I'm Having An Affair…
I wake up, pour my coffee, and I immediately rush to check in. What’s the mood today? Are we light & happy, dark & broody, nostalgic, lamenty? Where are we meeting the day emotionally? Will there be some flirtation and physical play or just some time spent focusing on needs and interests? I can’t seem to get enough and I’m loving every minute of it. I used to know this person inside and out, but after life’s recent shakeups it’s like I’m just meeting them again for the first time, and it’s absolutely exhilarating.

I used to be so intimately attuned to the wants and desires of this person that it blinded me to everyone else around. That was back when I was fully single though. Back in my early to mid-twenties, discovering who I was and what was important to me. It’s been a long time since then and so many things have changed. I don’t know what brought me back to this place where all I can think about is reconnecting with that love affair. Maybe it was the years of a slowly fading romance coming to a functional end. Maybe it’s just hormones or an inevitable cougar-like resurgence of my libido. Either way, it feels absolutely delightful.

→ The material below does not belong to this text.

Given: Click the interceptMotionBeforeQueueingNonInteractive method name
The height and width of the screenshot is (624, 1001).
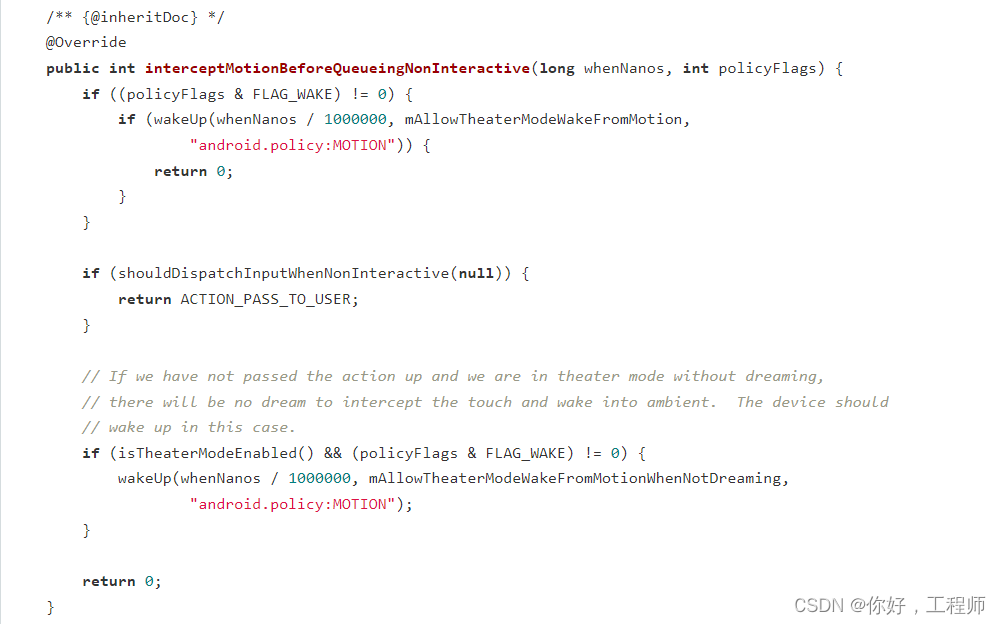Looking at the screenshot, I should click(337, 68).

I am having an affair… with myself.
This experience of rediscovering myself is something I go through after every major milestone in my life. I revisit my favorite music until it leads me to discover something new that excites me. I reclaim every inch of my body so that the most loving touch I receive is my own. I indulge in savory treats and small joys and simply doing nothing for a while. I restore the rituals that remind me who I am and give me confidence in my own skin… in my sense of self.

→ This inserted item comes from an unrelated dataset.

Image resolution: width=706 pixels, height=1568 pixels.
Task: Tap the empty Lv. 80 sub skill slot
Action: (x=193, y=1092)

And yes, I’ll admit there’s a certain thrill in it—the clandestine nature of sneaking away to focus entirely on myself, the guilty pleasure of self-satisfaction. Who needs a secret rendezvous in a hotel room in a faraway city when I can stay home, put a record on, light a candle, and remember what it feels like to be desired? Especially desired by me.
It’s not that I’m trying to erase the past, or “reset” my dopamine. It’s more like filling the newly empty spaces in my head and heart with the small reminders that I am a whole, loving, passionate, and wonderful person without having to see proof of it reflected in anyone else’s eyes. It’s about not letting recent heartache reshape or blur who I think I am. Who I want to be.
There’s a strange freedom that comes with the collapse of old routines. When your newly-unencumbered time doesn’t belong to anyone else. When you aren’t accommodating someone else’s preferences or feelings, or schedules, or lifestyles. It’s uncomfortable and the loss is definitely felt, but there’s an opportunity there that shouldn’t be missed. That window—where everything feels broken and unsettled—is also the perfect time to try new things. You can ask yourself questions you may have ignored: What do I actually WANT to do this weekend? What rhythms feel good in my mornings? Which songs make my skin crawl or my eyes roll, and which ones work me up or make me want to dance? How do I want to be touched now? That’s not just healing; it’s experimentation. It’s the rehearsal space for who you might dream of becoming next.
I know once I reacquaint myself WITH myself, the deeper work begins because I’ve been through this before. The work will start on incorporating all I have learned from those recent milestones into who I want to become down the road.
I’ll take the lessons and happy moments and swirl them in with the plans and ideas I already have, and I’ll slowly let go of everything that didn’t work. I’ll update my list of red flags, and my non-negotiables. My bare minimums will rise and I will never accept less than these new standards created for my head, heart, and body. Because if I treat myself with tenderness and respect, why would I accept anything less from anyone else?
And it isn’t just about romance. Knowing yourself inside and out, in the most intimate and unflinching ways transforms everything. Friendships get easier, because you’re less likely to contort yourself into someone else’s expectations. Work gets clearer, because you know what drains you and what lights you up. Even small choices, like how you spend a Saturday afternoon, carry more joy because they come from a place of intention rather than default or obligation.
So I have to ask you… would you make a good lover to yourself? Do you know what gestures soften you, what words heal you, what rituals restore you? Can you light your own fire? Could you keep yourself interested, satisfied, and stimulated (pun intended)? If not, maybe it’s time to find out.
Because here’s what I’ve learned: an affair with yourself isn’t selfish, it’s foundational. It’s what allows you to show up in healthier relationships later, to build stronger friendships, and to craft a life that actually feels like yours. It’s how you take the best pieces of the past… the lessons, the laughter, even the heartbreak… and use them to create the best version of yourself moving forward.
So yes, I’m having an affair with myself. And I am, without a doubt, the best rebound I could ever ask for.

Drinking: 1 oz whiskey over ice water with a spritz of orange oil.
Listening To: My favorite “vibes” playlist.